■ WHAT IS EXPECTED
Return nothing but the lines from the line with "Task: Expand the 运营管理 menu chevron" through the last line of the entries that follow, copied exactly and free of pictures.

[Data extracted from a collection]
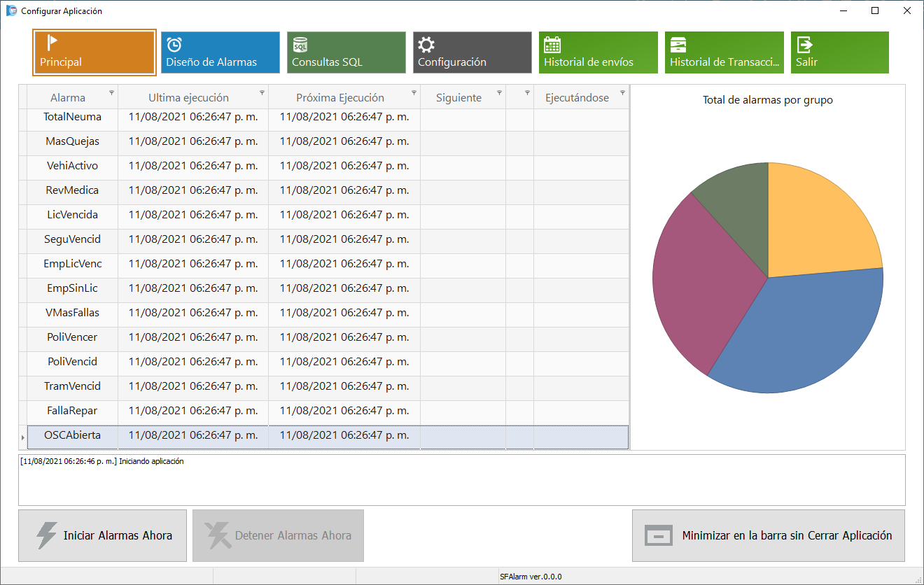924x585 pixels.
Task: Click the row selector arrow beside OSCAbierta
Action: 22,437
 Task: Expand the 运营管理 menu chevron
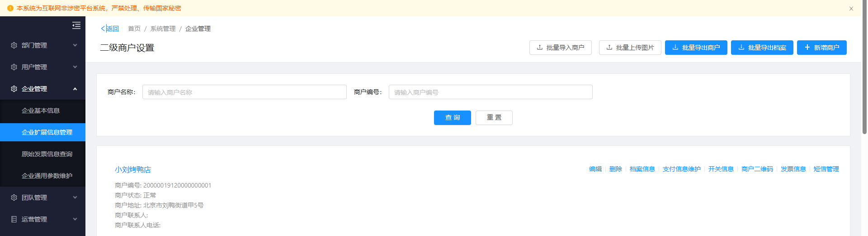tap(75, 219)

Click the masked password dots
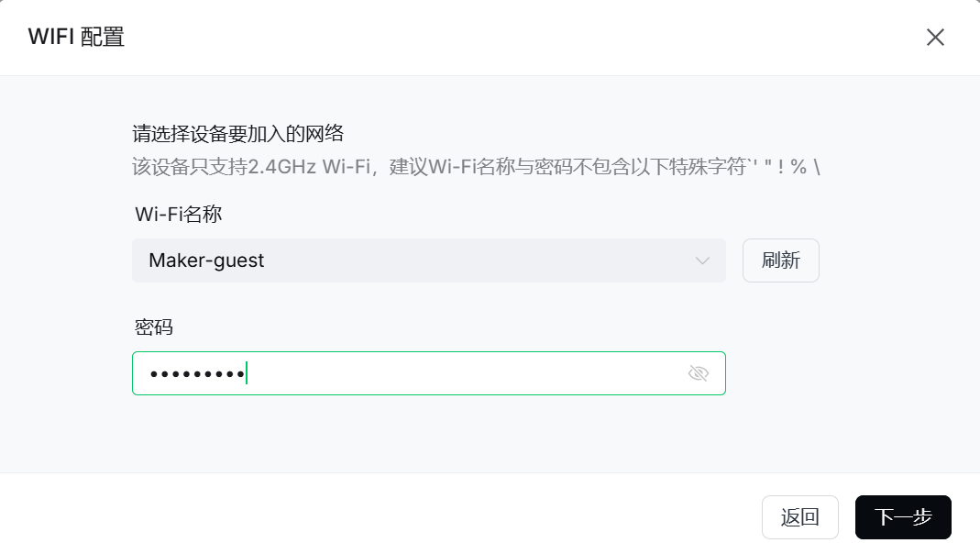point(197,374)
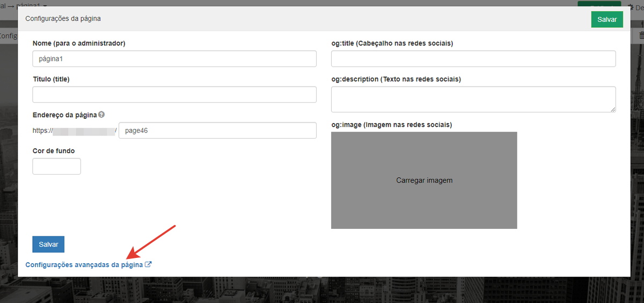Click the trash icon at the right edge
This screenshot has height=303, width=644.
click(x=641, y=35)
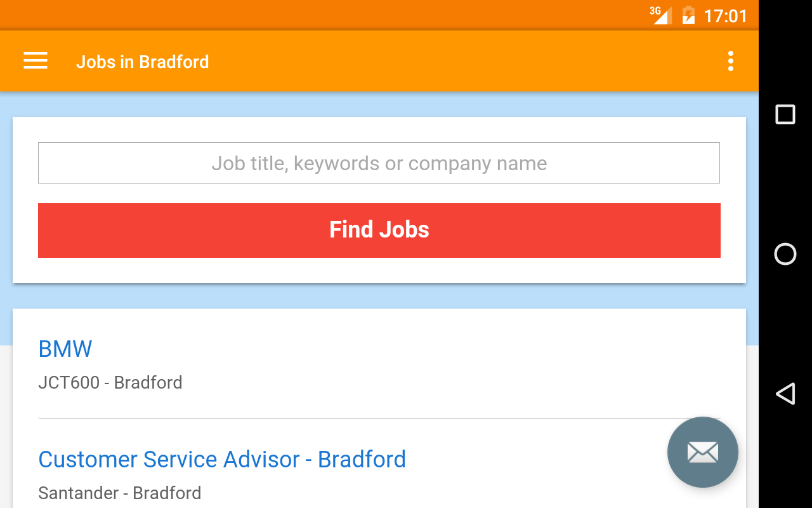Open Customer Service Advisor - Bradford listing
This screenshot has height=508, width=812.
[x=222, y=459]
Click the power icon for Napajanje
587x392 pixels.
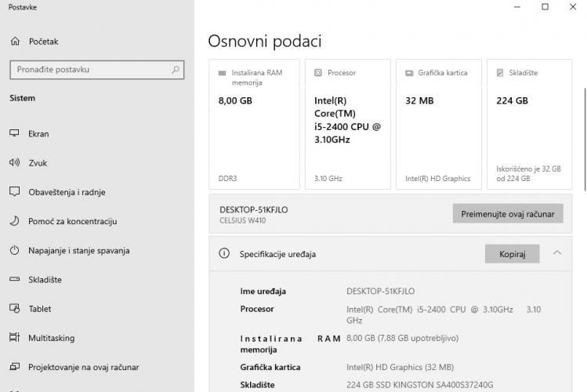(x=14, y=251)
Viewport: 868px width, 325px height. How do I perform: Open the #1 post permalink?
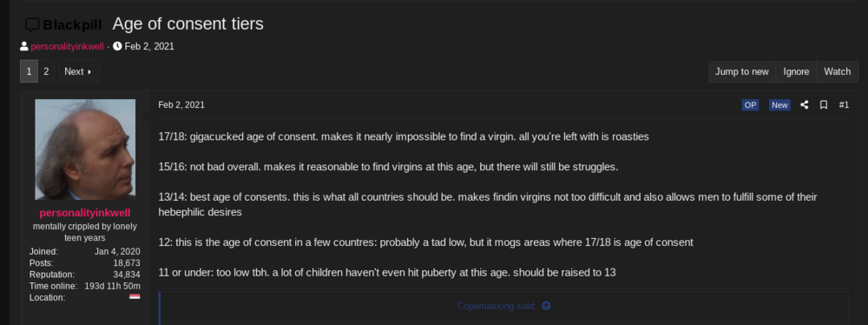[x=844, y=105]
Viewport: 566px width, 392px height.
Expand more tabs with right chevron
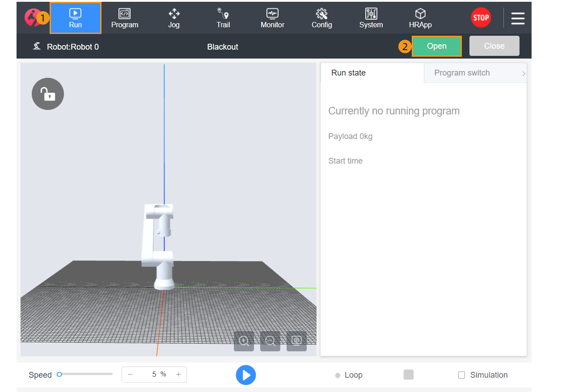pyautogui.click(x=524, y=74)
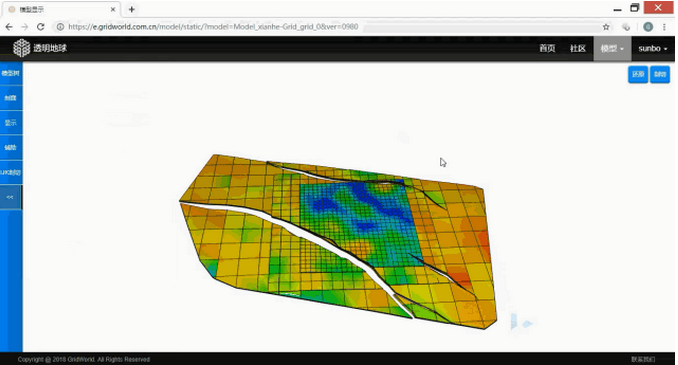Select the 显示 sidebar tab
Image resolution: width=678 pixels, height=365 pixels.
(10, 123)
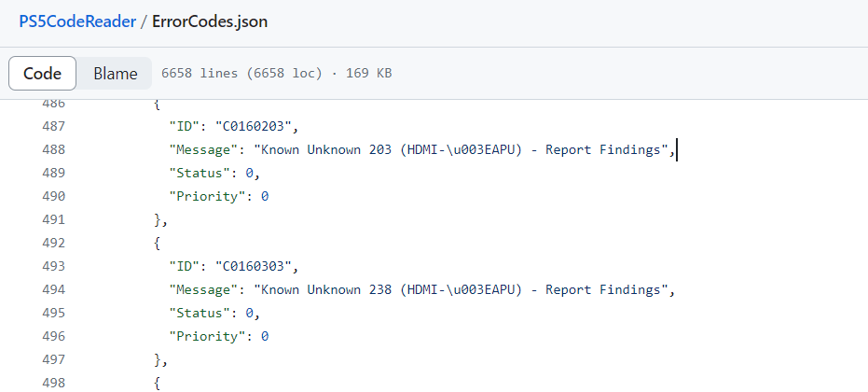
Task: Switch to the Code view tab
Action: [x=43, y=73]
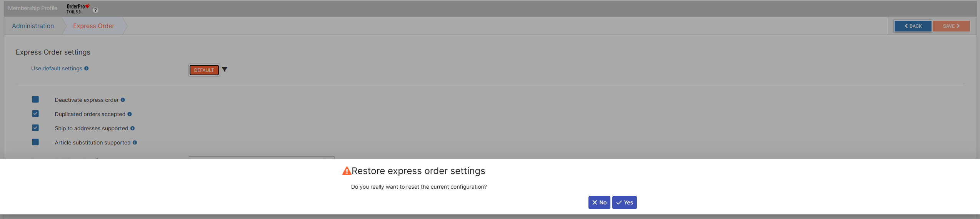
Task: Show info for Ship to addresses supported
Action: [132, 128]
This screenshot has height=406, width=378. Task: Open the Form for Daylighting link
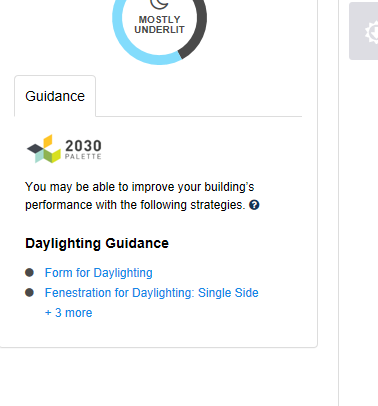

■ PROBLEM SOLUTION
 Task: Expand the 运营管理 menu chevron
tap(75, 219)

Click the masked password dots
point(197,374)
Click the trash icon at the right edge
This screenshot has height=303, width=644.
click(x=641, y=35)
Open Customer Service Advisor - Bradford listing
This screenshot has height=508, width=812.
[x=222, y=459]
Click the power icon for Napajanje
587x392 pixels.
(x=14, y=251)
Viewport: 868px width, 325px height. How do I perform: Open the #1 post permalink?
[x=844, y=105]
Viewport: 566px width, 392px height.
Expand more tabs with right chevron
pyautogui.click(x=524, y=74)
Select the 显示 sidebar tab
Image resolution: width=678 pixels, height=365 pixels.
(10, 123)
Task: Switch to the Code view tab
Action: [x=43, y=73]
Task: Show info for Ship to addresses supported
Action: [132, 128]
This screenshot has height=406, width=378. Task: Open the Form for Daylighting link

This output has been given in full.